同じマンションに住むガーデニング友達のおばちゃんから、鉢に植えられた小さな桜の木を頂いた。

花見を考えている時期で我が家でも桜の話題で持ち切りだったので、ピナちゃんが喜ぶ事は明白であった。

 

私はお礼にサボテンの頭頂部にタンコブのようにできているサボテンJr.を根こそぎ取り、ビニール袋に入れおばちゃんに持たせた。

丹精込めて育てたサボテンJr.達であるが、桜との大型トレードとなると数でバランスを取るしかなかったのである。

Jr.達には新天地で大輪の花を咲かせてもらいたい。

 

その晩、違和感はあるが食卓の中央に新入り(桜)を設置し、桜を眺めながら二人で花見の計画を立てていた。

ご存知のように花見時期の天気は下り坂で、雨が降れば桜が散ってしまうため日取りを決めるのは慎重にならざるを得なかった。

 

ピナちゃんの公文や食材の買い出しに加え、私の仕事柄この時期は入居者の入退去が頻繁に行われており、ここで手を抜けば1年間の収支に大きく影響を与える為、スムーズに日程を決める事ができなかったのである。

それでも何とか日程を整え近所の花見スポットへ行く事になったのだが、前日になり突然ピナちゃんが「おばあちゃんも一緒に行きたいデス(‘A`)」と言い出したのである。

 

祖母は年齢のせいか体調を崩しやすい事もあり長時間の外出は控えているのだが、ピナちゃんの誘いとなれば無理をしてでも参加するかもしれない。

しかしそれが原因で寝込んでしまってはピナちゃんもショックを受けるだろう。

 

「ばあちゃんは長時間の外出は難しいので花見は二人で行こう」と事情を話すと、「二人でも行くけど、おばあちゃんとも花見はしたいデス(*´Д`*)」と欲張りな提案をしてきたのである。

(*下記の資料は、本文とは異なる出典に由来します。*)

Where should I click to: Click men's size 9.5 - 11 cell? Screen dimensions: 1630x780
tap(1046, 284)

先ほどの話を聞いていなかったのかと思い、もう一度説明しようとすると話を遮るように頂き物の桜の植木を指差してきた。

ピ「おばあちゃんの家、これ持って行くデス(*´Д`*)」

ピナちゃん…あなたは天才なのかい?

 

花は二つしか咲いていないが桜には違いがない。

花より団子という言葉があるが、花より祖母のピナちゃんにとって祖母と花見気分を味わえて皆が幸せになれるベストな選択である。

私はピナちゃんを撫でくりまわしておいた。

 

花見当日は生憎の曇り空であったが、車に桜や弁当を積み込む楽しそうなピナちゃんを見ていると天気はどうでもよくなった。

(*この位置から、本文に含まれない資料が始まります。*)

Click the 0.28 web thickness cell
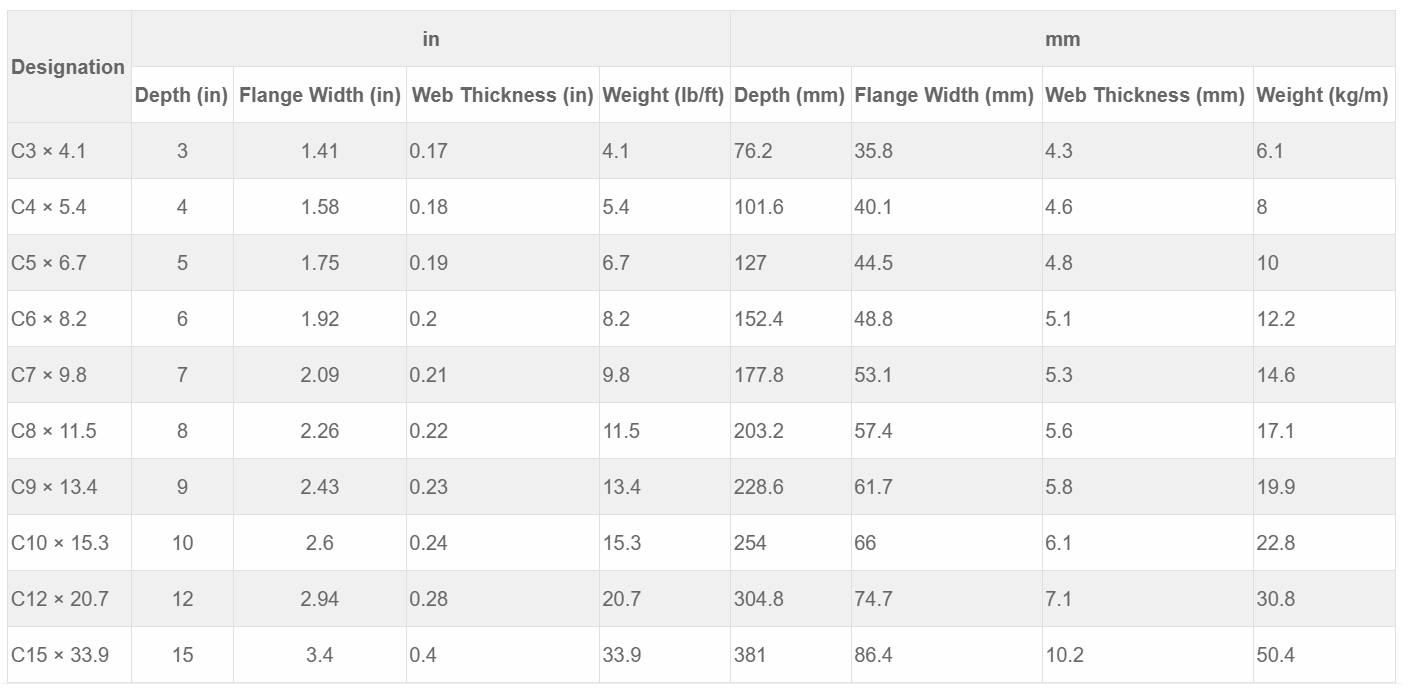This screenshot has height=692, width=1409. [x=503, y=599]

いつものように私達の到着を車庫の前に出て待っている祖母との再会に、早くもピナちゃんのテンションは最高潮となり祖母に駆け寄り、ひとしきりまとわりついて満足したのか祖母に手を引かれ家の中に入っていった。

すっかり持ってきた弁当や桜の事は忘れているようである…

 

仕方がないので一人黙々と運んでいると、当初の予定を思い出したピナちゃんが手伝いにきてくれた。

ピ「忘れてた(*´ェ`*)」

うん・・知ってる。

 

持ってきたレジャーシートを広げて桜と弁当を配置していると、それを見た祖母が「寒いから中で食べよう」と言い、花見というよりも普通の食事になってしまったが、ピナちゃんも祖母も楽しそうにしていたので「たまにはこんな花見も良いな」と、微笑ましい気持ちで縁側に出て煙草を吸いながら室内の会話に耳を傾けていると、私のブサイク談義に花を咲かせているのである(涙)

ば「小さい頃の太郎はそりゃあ可愛かったけど、体が大きくなってから不細工になってねぇ(´・ω・`)」

ピ「(´∀`*)エッエッエッ(※笑い声)」

ば「太郎のお父さんは大人になっても男前なのにねぇ(´・ω・`)」

ピ「(´∀`*)エッエッエッ(※笑い声)」

普通、孫の方が可愛いいのではないのだろうか?

 

こうして祖母の家での花見?は幕を閉じたのである。

忙しくて外での花見に連れて行ってあげれなかったので、来年はどこかへ連れて行ってあげたい。